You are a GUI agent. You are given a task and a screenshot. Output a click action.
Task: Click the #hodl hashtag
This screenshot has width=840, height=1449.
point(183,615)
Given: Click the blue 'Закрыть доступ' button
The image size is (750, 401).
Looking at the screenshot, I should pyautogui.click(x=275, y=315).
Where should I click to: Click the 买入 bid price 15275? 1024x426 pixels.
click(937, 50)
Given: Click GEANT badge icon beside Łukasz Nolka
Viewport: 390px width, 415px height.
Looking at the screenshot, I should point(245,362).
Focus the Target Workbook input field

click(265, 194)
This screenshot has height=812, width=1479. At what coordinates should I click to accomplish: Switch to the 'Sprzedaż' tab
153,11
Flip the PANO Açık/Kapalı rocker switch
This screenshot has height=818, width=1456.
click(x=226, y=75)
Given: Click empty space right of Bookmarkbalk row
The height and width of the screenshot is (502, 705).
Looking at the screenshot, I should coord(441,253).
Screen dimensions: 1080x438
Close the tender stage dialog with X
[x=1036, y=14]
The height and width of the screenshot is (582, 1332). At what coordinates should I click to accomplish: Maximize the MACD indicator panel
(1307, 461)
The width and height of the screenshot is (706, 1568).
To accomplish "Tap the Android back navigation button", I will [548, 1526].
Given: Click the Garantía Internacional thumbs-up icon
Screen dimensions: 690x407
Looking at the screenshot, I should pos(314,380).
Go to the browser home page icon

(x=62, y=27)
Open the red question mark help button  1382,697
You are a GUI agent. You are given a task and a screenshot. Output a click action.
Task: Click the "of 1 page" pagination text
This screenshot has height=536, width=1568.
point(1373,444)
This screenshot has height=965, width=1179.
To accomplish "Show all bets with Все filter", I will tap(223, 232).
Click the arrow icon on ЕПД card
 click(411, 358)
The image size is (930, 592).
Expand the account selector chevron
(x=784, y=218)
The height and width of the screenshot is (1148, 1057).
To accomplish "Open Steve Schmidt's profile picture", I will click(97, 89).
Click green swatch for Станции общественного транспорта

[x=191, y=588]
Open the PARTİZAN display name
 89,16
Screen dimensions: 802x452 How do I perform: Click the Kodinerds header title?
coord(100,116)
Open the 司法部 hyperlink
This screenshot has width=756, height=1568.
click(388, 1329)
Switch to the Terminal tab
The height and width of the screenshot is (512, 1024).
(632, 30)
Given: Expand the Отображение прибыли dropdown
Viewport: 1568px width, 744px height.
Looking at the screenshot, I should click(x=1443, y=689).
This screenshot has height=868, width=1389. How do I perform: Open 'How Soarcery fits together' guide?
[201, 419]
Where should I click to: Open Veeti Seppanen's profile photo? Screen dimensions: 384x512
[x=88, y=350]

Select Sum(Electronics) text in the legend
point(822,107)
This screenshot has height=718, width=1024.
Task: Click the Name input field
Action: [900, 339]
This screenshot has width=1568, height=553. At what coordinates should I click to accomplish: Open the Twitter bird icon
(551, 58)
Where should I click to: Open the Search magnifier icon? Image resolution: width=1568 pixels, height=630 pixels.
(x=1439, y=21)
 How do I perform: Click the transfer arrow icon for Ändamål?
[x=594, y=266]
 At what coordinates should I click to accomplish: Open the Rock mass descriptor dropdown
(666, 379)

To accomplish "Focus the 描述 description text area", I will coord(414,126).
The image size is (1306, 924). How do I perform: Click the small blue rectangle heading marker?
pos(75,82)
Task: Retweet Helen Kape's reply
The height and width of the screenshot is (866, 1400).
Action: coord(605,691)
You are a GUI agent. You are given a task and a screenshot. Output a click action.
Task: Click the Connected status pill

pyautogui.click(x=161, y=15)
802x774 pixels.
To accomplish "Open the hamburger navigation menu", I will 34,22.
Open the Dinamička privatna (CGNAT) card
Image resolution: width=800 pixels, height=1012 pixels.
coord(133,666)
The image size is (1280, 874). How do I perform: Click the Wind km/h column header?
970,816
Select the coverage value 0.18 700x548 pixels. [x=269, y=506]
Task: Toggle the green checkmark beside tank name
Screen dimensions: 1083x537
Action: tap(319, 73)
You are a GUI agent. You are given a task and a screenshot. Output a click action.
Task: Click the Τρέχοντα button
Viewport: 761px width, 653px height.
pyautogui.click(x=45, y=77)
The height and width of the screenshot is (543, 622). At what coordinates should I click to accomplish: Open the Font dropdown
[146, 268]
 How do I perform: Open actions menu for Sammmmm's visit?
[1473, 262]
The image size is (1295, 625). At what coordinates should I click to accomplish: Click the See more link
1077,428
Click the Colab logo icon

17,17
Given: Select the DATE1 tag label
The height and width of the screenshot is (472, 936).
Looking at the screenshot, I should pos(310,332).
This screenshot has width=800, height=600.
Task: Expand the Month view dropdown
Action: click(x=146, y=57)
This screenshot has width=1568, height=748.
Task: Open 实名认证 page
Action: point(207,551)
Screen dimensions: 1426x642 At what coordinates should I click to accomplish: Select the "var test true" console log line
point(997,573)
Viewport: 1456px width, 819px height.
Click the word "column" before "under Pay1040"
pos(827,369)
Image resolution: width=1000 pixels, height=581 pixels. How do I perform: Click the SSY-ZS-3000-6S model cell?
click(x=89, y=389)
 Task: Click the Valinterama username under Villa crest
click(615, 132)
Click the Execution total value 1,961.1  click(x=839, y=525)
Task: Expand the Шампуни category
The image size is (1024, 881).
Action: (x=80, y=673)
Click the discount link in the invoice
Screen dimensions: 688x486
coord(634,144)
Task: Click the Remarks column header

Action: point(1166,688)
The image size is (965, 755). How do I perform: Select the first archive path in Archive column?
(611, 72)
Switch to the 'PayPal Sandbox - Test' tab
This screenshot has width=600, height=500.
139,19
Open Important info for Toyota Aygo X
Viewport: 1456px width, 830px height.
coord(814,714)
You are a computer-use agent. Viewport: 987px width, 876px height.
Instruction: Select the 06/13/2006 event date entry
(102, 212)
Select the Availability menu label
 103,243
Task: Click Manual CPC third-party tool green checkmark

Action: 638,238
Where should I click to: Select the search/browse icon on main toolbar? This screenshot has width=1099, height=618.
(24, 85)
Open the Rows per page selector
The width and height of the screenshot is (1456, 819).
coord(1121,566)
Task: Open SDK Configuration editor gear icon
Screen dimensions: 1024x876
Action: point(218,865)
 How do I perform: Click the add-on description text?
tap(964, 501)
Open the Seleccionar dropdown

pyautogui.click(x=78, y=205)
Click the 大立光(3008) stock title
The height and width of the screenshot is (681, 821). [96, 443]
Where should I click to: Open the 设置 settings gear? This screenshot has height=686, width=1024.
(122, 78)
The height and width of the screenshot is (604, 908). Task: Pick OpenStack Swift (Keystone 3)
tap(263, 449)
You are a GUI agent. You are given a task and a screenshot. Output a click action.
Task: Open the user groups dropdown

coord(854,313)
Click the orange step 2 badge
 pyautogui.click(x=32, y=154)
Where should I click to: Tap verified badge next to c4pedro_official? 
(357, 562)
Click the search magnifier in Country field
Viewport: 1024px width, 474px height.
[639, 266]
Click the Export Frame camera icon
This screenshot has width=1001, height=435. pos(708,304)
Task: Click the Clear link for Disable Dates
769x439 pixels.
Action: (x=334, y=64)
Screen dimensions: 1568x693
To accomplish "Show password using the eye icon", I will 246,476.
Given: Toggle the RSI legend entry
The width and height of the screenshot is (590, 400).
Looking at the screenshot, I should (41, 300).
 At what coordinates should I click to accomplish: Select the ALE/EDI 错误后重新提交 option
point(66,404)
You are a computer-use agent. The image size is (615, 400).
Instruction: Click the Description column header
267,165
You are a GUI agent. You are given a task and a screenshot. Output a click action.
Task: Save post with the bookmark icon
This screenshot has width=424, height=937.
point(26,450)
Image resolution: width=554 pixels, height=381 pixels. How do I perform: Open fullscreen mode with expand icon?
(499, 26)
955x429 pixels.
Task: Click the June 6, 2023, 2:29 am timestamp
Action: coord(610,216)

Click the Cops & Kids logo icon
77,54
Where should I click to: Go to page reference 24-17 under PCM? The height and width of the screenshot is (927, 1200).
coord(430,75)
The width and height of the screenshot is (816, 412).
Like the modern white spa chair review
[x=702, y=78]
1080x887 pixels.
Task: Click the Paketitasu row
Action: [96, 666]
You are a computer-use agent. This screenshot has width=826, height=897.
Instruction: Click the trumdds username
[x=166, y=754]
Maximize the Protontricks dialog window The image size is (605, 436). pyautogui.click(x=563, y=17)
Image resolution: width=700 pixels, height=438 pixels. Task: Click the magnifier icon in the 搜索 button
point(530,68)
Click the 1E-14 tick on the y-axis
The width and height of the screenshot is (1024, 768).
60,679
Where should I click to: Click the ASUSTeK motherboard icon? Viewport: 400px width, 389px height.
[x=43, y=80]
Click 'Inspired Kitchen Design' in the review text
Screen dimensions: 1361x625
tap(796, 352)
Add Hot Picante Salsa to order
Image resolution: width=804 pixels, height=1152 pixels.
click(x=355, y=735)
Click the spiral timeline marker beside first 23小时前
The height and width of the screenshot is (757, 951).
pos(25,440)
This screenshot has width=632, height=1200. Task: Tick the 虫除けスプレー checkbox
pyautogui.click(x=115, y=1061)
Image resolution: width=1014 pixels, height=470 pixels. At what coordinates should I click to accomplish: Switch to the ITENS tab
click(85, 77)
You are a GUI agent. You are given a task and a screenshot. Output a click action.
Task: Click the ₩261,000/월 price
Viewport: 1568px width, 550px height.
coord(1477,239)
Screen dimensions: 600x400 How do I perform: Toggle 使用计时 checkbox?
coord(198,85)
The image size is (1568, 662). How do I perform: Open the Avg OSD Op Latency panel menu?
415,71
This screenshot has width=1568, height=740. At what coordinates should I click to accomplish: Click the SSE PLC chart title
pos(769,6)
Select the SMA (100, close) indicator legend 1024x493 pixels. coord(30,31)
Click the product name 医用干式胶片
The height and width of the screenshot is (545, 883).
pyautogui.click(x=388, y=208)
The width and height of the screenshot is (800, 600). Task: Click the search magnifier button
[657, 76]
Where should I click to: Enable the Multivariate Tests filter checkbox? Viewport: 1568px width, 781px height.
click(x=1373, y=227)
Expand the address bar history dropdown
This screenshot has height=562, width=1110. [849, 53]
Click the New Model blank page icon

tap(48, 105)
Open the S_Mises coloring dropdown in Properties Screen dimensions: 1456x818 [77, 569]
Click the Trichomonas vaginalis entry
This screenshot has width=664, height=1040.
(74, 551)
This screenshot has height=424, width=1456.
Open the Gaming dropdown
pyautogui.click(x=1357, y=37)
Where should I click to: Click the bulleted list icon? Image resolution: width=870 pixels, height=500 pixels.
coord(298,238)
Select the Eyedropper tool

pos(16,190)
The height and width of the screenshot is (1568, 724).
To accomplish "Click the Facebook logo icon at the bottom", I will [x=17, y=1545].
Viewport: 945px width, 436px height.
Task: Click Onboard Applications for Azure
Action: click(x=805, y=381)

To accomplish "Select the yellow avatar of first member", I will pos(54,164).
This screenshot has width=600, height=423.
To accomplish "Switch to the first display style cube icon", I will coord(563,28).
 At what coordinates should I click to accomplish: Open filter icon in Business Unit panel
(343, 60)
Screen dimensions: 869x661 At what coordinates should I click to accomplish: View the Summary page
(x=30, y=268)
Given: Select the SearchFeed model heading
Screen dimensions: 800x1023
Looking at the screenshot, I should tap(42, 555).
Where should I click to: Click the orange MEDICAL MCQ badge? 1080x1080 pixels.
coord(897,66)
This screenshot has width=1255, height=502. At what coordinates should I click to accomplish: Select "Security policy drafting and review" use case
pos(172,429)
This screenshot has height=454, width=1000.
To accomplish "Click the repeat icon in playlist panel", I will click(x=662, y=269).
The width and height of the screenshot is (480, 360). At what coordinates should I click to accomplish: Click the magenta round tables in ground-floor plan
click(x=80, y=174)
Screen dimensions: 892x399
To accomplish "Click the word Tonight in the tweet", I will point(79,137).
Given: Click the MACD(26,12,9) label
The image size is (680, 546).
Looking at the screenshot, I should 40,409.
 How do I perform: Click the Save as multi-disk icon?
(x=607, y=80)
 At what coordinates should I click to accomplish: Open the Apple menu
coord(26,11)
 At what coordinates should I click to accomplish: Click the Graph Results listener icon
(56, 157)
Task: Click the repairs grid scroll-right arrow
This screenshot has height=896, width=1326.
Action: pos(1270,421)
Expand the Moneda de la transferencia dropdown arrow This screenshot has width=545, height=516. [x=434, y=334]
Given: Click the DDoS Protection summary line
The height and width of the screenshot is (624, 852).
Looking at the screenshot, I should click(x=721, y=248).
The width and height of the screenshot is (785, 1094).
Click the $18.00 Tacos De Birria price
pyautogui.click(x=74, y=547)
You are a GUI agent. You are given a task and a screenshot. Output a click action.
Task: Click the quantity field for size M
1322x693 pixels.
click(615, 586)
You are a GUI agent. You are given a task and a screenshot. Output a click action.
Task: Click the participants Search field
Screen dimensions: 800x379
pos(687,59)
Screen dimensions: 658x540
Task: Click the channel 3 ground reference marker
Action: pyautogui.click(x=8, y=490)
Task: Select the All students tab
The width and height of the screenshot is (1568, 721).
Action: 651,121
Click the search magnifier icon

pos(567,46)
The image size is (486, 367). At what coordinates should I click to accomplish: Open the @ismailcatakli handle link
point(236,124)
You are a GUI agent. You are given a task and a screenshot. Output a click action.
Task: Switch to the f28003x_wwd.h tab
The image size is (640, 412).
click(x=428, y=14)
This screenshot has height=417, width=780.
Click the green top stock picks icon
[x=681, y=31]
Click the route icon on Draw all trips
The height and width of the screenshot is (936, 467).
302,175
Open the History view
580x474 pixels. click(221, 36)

____

The required output is the entries from their opening line through the line holding "The width and height of the screenshot is (706, 1568).", repeated exactly, with both end lines kept.

You are a GUI agent. You are given a task and a screenshot. Output a click action.
Task: Click the #hodl hashtag
This screenshot has width=840, height=1449.
point(183,615)
Given: Click the blue 'Закрыть доступ' button
The image size is (750, 401).
Looking at the screenshot, I should pyautogui.click(x=275, y=315).
Where should I click to: Click the 买入 bid price 15275? 1024x426 pixels.
click(937, 50)
Given: Click GEANT badge icon beside Łukasz Nolka
Viewport: 390px width, 415px height.
Looking at the screenshot, I should point(245,362).
Focus the Target Workbook input field

click(265, 194)
This screenshot has height=812, width=1479. At what coordinates should I click to accomplish: Switch to the 'Sprzedaż' tab
153,11
Flip the PANO Açık/Kapalı rocker switch
This screenshot has height=818, width=1456.
click(x=226, y=75)
Given: Click empty space right of Bookmarkbalk row
The height and width of the screenshot is (502, 705).
Looking at the screenshot, I should coord(441,253).
Screen dimensions: 1080x438
Close the tender stage dialog with X
[x=1036, y=14]
The height and width of the screenshot is (582, 1332). At what coordinates should I click to accomplish: Maximize the MACD indicator panel
(1307, 461)
The width and height of the screenshot is (706, 1568).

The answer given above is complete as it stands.